Os imunossupressores, um coquetel de até dez medicamentos que as trasplantadas devem tomar para garantir a convivência com seu novo órgão, atuam impedindo o desenvolvimento de novas células de rápido crescimento, entre elas as que são necessárias para conseguir uma gravidez.

A paciente teve que se submeter a exaustivos exames para assegurar que seu organismo não apresentava nenhum sintoma de rejeição a seu novo coração.

"Houve também um pouco de sorte, na primeira tentativa aconteceu a gravidez, e após um tratamento com controle muito estrito a cada 15 dias durante nove meses, Emilia nasceu sem complicações em 15 de janeiro", disse à AFP Sergio Perrone, chefe da Unidade de Trasplante Pulmonar e Cardiopulmonar do hospital da Trinidad Mitre em Buenos Aires, e cardiologista de Juliana Finondo.

É claro que o tratamento supôs riscos para a paciente e para o feto. "Os efeitos dos imunossupressores no feto não são conhecidos, reconheceu o médico.

Por este motivo, a equipe montou um plano especial de medicação que, por um lado, evitava a rejeição do coração, e por outro permitia a gravidez.

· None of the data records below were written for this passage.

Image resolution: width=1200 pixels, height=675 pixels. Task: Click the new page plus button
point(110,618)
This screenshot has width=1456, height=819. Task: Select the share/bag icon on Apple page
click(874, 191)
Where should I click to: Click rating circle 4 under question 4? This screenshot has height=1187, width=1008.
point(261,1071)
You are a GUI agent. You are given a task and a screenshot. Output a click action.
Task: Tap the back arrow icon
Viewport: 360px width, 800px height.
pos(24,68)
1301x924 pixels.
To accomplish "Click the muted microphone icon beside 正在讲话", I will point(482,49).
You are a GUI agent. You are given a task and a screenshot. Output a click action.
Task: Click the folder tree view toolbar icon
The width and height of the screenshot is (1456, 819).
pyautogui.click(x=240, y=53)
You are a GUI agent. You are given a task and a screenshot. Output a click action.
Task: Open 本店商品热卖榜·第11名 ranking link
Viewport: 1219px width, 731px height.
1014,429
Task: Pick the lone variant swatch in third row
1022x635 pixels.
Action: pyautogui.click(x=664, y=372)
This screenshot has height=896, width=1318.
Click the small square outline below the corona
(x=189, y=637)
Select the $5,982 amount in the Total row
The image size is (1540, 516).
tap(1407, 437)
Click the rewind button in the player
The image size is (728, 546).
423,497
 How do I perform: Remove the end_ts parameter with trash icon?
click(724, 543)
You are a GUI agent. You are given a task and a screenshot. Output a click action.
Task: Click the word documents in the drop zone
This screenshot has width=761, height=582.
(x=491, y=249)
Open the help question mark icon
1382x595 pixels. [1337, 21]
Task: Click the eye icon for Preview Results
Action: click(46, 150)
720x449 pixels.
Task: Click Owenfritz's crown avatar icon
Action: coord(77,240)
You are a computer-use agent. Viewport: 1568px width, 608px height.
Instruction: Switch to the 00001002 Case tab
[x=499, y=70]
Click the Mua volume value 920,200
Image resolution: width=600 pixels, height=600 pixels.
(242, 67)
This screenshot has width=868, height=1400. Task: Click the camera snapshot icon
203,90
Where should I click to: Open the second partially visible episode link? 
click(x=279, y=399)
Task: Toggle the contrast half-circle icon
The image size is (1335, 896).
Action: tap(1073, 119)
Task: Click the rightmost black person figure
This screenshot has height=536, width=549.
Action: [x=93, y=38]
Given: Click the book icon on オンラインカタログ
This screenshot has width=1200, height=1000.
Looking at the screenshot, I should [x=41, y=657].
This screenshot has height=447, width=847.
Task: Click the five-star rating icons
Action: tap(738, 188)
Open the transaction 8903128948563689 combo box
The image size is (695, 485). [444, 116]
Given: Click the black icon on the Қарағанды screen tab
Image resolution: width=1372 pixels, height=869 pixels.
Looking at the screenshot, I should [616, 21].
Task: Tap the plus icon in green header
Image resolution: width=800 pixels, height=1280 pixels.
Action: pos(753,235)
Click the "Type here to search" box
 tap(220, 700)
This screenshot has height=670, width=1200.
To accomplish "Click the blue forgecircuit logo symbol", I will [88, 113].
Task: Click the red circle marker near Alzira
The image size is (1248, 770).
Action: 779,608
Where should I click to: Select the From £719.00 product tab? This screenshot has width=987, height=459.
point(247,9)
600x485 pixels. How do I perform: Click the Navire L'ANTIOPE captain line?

"Tivermos que tirar as drogas que interferem sobre o desenvolvimento celular, mas uma mudança brusca implicava em riscos para sua vida, assim foi necessário ajustar os medicamentos meses antes da concepção e incluir remédios para estimular a produção de óvulos, algo arriscado por si só", disse.

Ricardo Jamdes, o especialista em medicina reprodutiva do CEMIC, que conduziu o processo de fertilização, também se referiu às dificuldades do processo.

"A estimulação do ovário pode produzir uma elevação dos níveis de estradiol plasmático -até doze vezes-, e isto poderia trazer mudanças hemodinâmicas, cujo impacto desconhecíamos em uma paciente trasplantada", admitiu em entrevista à AFP.

Superados os desafios da conceção, a gestação trouxe novas complicações.

"Nas pacientes cardíacas, ainda mais as transplantadas, uma das coisas que devem ser controladas é o crescimento normal do bebê no útero", explicou Leguizamón, a cargo da assistência à gestação.

Na gravidez, o volume de sangue "aumenta 40% e isso é muita sobrecarga para o coração. Esta situação faz com que não chegue sangue suficiente ao útero e o bebê se adapta crescendo menos, portanto a ameaça é a prematuridade", afirmou.

"Nunca tive medo, sou muito otimista, confiei", disse Finondo, uma design gráfica da província de Entre Ríos (leste) e radicada na capital argentina.

A maternidade foi o motivo que a fez decidir se submeter a um transplante em 1999, "porque os médicos disseram que não poderia encarar uma gravidez se não fizesse o transplante", explicou Finondo. O desafio continua

O nascimento da pequena Emilia, a termo (após 9 meses de gestação) e saudável, é o ponto culminante do trabalho da equipe médica, mas o desafio continua.

"No parto se converteu todo o equilíbrio que conseguimos estabelecer durante nove meses de gestação para manter ambas as vidas e agora é necessário começar outra vez", explicou Perrone.

Agora será necessário voltar a encontrar o ponto que permita à paciente conviver biologicamente com seu coração, etapa que "pode demandar entre três e seis meses", disse o especialista.

"A mensagem é incentivar a doação de órgãos, porque doar não só salva uma vida, mas a multiplica por muitas mais. Emilia será mãe alguma vez", disse Perrone.

O cardiologista lembrou que "os avanços em transplantes foram radicais nos últimos 30 anos" e o caso Finondo faz cair por terra os prejuízos sobre uma vida cheia de limitações.

"Hoje em dia um transplantado tem uma qualidade de vida excelente, muito melhor do que imaginamos", explicou o especialista.

Em 2012 na Argentina 630 doadores permitiram realizar 1.458 transplantes, um recorde que eleva a taxa de doadores para 15,7 por milhão de habitantes, mas ainda existem 7.290 pacientes na lista de espera, segundo estatísticas do Instituto Nacional Central Único Coordenador de Ablação e Implante (INCUCAI).